**Huffman coding**


Huffman encoding is a method of lossless data compression, which is commonly used in computer science and telecommunications. Huffman encoding, a pivotal algorithm in data compression, operates by assigning variable-length binary codes to characters based on their frequencies within the input data. Initially, the algorithm scans the input to compute the occurrence frequency of each character, aiming to allocate shorter codes to more frequently appearing characters. Subsequently, a Huffman tree is constructed, where each leaf node denotes a character along with its frequency, and non-leaf nodes represent cumulative frequencies. Throughout tree construction, the algorithm systematically merges nodes with the lowest frequencies until a single root node forms. Following tree creation, Huffman codes are assigned by traversing the tree, associating '0' with left branches and '1' with right branches. The resulting Huffman codes encode the original data more efficiently, with shorter codes representing more common characters and longer codes assigned to less frequent ones.

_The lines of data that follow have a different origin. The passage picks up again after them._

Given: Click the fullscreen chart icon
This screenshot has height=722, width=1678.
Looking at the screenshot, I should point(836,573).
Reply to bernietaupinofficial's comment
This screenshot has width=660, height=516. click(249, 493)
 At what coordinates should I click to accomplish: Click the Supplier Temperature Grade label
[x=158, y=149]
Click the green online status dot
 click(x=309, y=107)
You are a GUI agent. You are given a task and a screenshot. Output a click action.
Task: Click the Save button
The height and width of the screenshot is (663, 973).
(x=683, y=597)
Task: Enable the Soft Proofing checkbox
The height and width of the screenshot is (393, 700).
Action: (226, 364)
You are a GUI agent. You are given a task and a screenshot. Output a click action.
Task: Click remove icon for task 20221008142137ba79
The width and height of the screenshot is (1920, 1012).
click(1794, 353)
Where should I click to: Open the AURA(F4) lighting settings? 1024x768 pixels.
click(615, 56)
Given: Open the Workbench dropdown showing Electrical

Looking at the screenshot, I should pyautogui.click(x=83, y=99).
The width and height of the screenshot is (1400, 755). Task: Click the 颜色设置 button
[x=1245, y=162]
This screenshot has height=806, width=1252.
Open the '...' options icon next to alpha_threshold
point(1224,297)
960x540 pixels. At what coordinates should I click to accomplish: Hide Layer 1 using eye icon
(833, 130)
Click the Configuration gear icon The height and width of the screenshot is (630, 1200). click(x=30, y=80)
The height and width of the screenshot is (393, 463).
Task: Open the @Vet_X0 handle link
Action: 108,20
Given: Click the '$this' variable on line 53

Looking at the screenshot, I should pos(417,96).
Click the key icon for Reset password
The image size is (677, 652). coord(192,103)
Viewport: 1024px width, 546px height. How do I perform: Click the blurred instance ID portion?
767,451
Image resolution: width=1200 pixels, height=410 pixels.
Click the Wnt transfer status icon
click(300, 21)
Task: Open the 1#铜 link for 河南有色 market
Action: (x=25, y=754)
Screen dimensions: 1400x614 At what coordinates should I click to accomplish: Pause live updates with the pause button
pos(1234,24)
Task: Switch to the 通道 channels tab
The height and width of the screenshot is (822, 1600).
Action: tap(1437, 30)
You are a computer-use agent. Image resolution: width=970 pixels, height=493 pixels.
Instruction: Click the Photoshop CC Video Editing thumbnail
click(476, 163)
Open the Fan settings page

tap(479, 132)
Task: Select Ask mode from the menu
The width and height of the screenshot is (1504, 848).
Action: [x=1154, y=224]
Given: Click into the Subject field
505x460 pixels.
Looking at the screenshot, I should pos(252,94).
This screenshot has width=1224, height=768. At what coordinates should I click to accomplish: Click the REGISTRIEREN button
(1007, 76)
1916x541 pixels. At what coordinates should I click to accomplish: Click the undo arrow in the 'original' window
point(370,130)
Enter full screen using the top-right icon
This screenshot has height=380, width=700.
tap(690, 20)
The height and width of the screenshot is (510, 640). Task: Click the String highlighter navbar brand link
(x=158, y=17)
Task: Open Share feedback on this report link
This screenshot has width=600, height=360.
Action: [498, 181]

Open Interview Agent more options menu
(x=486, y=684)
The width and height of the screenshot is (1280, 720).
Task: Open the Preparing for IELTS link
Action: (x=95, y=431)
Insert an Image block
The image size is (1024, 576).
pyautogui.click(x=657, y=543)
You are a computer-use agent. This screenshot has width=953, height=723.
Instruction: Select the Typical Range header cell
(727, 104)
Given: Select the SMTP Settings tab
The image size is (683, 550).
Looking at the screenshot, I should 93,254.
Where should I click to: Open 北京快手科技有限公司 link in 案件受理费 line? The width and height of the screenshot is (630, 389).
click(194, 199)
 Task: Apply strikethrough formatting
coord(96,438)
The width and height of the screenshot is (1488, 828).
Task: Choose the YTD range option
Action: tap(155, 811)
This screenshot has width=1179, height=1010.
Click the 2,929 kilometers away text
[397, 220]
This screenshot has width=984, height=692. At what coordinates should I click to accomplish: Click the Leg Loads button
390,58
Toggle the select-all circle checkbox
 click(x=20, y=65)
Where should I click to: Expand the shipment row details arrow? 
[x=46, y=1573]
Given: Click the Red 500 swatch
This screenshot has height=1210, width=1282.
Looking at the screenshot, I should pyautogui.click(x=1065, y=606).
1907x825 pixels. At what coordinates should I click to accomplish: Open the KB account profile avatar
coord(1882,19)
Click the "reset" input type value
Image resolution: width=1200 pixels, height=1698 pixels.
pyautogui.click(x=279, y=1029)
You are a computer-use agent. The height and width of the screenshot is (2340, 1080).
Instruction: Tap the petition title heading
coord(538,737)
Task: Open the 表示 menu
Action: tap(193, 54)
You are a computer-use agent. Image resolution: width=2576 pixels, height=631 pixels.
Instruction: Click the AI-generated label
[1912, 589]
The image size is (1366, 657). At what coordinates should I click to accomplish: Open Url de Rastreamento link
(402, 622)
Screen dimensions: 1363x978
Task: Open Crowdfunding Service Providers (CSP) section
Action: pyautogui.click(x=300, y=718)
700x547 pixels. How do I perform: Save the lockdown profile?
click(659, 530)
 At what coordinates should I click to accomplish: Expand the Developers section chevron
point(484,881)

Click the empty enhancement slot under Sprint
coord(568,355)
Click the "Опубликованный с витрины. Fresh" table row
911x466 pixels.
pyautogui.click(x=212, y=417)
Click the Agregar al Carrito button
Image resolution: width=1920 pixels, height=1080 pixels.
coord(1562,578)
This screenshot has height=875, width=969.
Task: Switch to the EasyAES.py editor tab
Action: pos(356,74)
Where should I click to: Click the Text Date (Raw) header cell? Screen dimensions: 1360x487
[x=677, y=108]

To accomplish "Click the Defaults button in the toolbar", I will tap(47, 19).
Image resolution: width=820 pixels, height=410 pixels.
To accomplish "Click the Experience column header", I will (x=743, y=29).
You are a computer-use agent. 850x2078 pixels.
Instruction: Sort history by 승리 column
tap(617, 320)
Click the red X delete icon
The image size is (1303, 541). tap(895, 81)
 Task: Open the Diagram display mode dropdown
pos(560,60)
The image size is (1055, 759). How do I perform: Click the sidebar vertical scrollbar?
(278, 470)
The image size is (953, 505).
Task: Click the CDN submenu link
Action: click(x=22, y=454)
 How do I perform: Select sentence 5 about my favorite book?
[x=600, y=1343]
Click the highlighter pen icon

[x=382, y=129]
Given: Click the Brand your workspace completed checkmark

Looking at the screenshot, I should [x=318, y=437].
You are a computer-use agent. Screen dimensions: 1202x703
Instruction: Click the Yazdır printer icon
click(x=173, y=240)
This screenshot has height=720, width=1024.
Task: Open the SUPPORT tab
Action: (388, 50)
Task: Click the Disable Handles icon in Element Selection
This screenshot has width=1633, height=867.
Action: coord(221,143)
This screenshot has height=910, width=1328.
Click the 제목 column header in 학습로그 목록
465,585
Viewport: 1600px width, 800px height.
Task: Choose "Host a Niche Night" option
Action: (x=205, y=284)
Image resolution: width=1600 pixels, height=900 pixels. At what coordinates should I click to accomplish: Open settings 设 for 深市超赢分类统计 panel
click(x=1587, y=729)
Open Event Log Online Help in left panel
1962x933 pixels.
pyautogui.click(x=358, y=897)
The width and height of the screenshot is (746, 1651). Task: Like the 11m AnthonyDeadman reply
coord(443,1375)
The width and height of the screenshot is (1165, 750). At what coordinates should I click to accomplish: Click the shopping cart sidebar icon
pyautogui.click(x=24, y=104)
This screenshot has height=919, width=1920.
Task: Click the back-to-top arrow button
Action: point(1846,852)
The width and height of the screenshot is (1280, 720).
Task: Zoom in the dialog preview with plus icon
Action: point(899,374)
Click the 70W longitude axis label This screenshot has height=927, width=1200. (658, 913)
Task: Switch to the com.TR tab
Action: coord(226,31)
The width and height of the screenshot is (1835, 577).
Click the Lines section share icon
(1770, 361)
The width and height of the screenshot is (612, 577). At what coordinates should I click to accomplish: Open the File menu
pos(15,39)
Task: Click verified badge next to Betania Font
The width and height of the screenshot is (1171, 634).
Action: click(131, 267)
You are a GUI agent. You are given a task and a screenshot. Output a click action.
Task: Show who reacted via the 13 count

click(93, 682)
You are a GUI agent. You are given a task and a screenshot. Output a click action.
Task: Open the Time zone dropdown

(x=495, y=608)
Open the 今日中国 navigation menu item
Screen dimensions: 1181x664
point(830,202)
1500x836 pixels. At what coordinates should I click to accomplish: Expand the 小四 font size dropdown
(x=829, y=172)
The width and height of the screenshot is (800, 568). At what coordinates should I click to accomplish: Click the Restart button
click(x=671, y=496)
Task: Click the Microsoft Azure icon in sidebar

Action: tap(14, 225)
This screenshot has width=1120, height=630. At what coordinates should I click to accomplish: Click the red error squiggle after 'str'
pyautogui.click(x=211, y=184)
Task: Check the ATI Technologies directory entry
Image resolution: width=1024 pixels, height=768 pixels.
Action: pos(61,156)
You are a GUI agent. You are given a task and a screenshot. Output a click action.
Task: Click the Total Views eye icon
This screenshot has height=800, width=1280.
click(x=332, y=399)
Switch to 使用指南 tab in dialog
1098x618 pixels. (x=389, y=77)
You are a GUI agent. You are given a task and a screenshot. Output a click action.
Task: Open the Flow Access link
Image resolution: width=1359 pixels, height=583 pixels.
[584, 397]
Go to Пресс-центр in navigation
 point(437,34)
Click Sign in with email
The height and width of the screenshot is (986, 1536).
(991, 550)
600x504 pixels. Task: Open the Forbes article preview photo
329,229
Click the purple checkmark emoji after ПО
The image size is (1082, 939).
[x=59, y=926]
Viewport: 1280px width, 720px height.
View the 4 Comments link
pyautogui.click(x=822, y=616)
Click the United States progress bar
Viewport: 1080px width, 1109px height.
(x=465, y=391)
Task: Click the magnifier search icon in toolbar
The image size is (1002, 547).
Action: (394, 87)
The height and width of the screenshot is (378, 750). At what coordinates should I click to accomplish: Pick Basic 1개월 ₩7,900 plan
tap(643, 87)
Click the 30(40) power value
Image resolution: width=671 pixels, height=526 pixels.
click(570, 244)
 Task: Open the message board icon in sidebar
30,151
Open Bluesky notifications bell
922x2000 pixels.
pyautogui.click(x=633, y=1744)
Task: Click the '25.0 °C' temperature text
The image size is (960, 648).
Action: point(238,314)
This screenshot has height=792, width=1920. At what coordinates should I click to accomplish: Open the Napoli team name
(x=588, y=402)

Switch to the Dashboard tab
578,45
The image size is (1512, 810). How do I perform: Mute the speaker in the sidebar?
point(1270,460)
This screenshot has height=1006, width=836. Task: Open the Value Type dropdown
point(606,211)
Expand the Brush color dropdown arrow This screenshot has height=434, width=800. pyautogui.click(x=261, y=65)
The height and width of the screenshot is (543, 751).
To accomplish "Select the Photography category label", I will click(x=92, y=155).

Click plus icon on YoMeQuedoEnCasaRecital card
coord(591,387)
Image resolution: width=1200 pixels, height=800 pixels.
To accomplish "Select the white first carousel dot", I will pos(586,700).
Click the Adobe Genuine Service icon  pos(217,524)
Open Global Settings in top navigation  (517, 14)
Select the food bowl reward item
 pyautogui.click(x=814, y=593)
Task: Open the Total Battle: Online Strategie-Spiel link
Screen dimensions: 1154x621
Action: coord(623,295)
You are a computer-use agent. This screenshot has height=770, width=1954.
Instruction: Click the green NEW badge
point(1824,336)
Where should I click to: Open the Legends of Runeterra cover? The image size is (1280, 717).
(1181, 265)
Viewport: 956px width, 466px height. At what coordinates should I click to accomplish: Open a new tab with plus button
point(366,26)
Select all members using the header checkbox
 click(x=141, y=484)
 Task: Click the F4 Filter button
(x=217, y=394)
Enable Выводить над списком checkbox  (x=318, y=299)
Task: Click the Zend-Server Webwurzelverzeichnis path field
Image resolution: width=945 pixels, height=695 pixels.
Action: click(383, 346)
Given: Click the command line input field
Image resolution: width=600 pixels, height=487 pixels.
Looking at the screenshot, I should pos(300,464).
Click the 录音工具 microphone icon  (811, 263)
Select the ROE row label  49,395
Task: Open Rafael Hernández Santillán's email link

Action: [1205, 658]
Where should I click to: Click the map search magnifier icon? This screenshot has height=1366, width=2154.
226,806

One of the key benefits of Huffman encoding lies in its ability to achieve near-optimal compression rates, effectively reducing the size of data while maintaining lossless integrity. The algorithm's adaptability to the statistical characteristics of the input data enables it to generate highly efficient encodings, particularly for data with non-uniform distributions. Moreover, Huffman encoding serves as the foundation for numerous compression techniques and is widely employed in various domains, including file compression utilities, network protocols, and multimedia compression algorithms. Its elegant simplicity and effectiveness have cemented its status as a fundamental tool in data compression, driving advancements in efficient data storage, transmission, and processing across diverse technological landscapes.

In [26]:

class Node:
    def __init__(self, char, freq):
        self.char = char
        self.freq = freq
        self.left = None
        self.right = None

def build_huffman_tree(text):
    # Count the frequency of each character in the text
    freq_counter = {}
    for char in text:
        if char in freq_counter:
            freq_counter[char] += 1
        else:
            freq_counter[char] = 1
    print(freq_counter)
    # Create a list of nodes
    nodes = [Node(char, freq) for char, freq in freq_counter.items()]


    while len(nodes) > 1:
        # Sort the nodes by frequency
        nodes.sort(key=lambda x: x.freq)

        # Take the two nodes with the lowest frequency
        left = nodes.pop(0)
        right = nodes.pop(0)

        # Create a new node with the combined frequency
        merged = Node(None, left.freq + right.freq)
        merged.left = left
        merged.right = right

        # Append the new node to the list
        nodes.append(merged)

    # Return the root node of the Huffman tree
    return nodes[0]

def encode_huffman_tree(root, encoding_table, current_encoding=""):
    if root is not None:
        if root.char is not None:
            encoding_table[root.char] = current_encoding
        encode_huffman_tree(root.left, encoding_table, current_encoding + "0")
        encode_huffman_tree(root.right, encoding_table, current_encoding + "1")


In [27]:
#Encoding
def huffman_encoding(text):
    if len(text) == 0:
        return "", None

    root = build_huffman_tree(text)
    encoding_table = {}
    encode_huffman_tree(root, encoding_table)

    # Encode the text
    encoded_text = ''.join(encoding_table[char] for char in text)

    return encoded_text, root

In [28]:
def huffman_decoding(encoded_text, root):
    decoded_text = ""
    current_node = root

    for bit in encoded_text:
        if bit == "0":
            current_node = current_node.left
        else:
            current_node = current_node.right

        if current_node.char is not None:
            decoded_text += current_node.char
            current_node = root

    return decoded_text

In [29]:
if __name__ == "__main__":

    text = input("Enter a word:")

    # Encoding
    encoded_text, huffman_tree = huffman_encoding(text)
    print("Encoded text:", encoded_text)

    # Decoding
    decoded_text = huffman_decoding(encoded_text, huffman_tree)
    print("Decoded text:", decoded_text)

Enter a word:AABBC
{'A': 2, 'B': 2, 'C': 1}
Encoded text: 11110010
Decoded text: AABBC